What you are asked to do:
Reproduce the records as a numbered list with blank lines omitted, covering everything from the line containing "will (449, 319)." down to the line containing "Select Sort Ascending", both included, and nothing else.

Data rows:
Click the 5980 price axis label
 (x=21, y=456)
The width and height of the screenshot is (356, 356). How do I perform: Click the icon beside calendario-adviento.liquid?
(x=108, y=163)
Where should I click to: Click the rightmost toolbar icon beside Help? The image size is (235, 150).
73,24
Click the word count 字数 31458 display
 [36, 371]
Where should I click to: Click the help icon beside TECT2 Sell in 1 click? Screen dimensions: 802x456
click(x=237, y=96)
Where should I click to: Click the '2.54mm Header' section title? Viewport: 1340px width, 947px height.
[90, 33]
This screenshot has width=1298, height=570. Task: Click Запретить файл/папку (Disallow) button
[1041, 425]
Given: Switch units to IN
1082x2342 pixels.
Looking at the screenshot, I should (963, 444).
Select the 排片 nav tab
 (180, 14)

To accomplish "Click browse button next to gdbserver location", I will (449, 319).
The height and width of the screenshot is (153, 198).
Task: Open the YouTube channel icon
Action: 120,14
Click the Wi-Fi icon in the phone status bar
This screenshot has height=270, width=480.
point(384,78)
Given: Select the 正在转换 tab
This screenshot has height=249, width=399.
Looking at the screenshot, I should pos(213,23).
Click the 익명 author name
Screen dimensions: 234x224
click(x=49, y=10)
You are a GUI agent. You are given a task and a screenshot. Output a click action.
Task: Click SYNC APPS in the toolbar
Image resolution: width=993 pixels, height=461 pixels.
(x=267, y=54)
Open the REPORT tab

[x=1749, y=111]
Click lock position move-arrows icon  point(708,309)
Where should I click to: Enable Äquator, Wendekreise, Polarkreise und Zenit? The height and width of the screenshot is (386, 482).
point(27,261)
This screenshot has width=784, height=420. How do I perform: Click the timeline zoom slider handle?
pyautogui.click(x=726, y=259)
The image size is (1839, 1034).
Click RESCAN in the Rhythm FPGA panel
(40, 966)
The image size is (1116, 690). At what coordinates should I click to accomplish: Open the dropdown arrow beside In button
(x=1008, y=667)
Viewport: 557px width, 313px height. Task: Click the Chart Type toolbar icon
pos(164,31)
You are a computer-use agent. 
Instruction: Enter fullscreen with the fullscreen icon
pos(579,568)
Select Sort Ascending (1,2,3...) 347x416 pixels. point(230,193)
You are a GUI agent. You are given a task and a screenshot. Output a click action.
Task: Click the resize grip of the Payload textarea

Expected answer:
1. To accomplish "Click browse button next to gdbserver location", I will (449, 319).
2. The height and width of the screenshot is (153, 198).
3. Task: Open the YouTube channel icon
4. Action: 120,14
5. Click the Wi-Fi icon in the phone status bar
6. This screenshot has height=270, width=480.
7. point(384,78)
8. Given: Select the 正在转换 tab
9. This screenshot has height=249, width=399.
10. Looking at the screenshot, I should pos(213,23).
11. Click the 익명 author name
12. Screen dimensions: 234x224
13. click(x=49, y=10)
14. You are a GUI agent. You are given a task and a screenshot. Output a click action.
15. Task: Click SYNC APPS in the toolbar
16. Image resolution: width=993 pixels, height=461 pixels.
17. (x=267, y=54)
18. Open the REPORT tab
19. [x=1749, y=111]
20. Click lock position move-arrows icon  point(708,309)
21. Where should I click to: Enable Äquator, Wendekreise, Polarkreise und Zenit? The height and width of the screenshot is (386, 482).
22. point(27,261)
23. This screenshot has width=784, height=420. How do I perform: Click the timeline zoom slider handle?
24. pyautogui.click(x=726, y=259)
25. The image size is (1839, 1034).
26. Click RESCAN in the Rhythm FPGA panel
27. (40, 966)
28. The image size is (1116, 690). At what coordinates should I click to accomplish: Open the dropdown arrow beside In button
29. (x=1008, y=667)
30. Viewport: 557px width, 313px height. Task: Click the Chart Type toolbar icon
31. pos(164,31)
32. You are a computer-use agent. 
33. Instruction: Enter fullscreen with the fullscreen icon
34. pos(579,568)
35. Select Sort Ascending (1,2,3...) 347x416 pixels. point(230,193)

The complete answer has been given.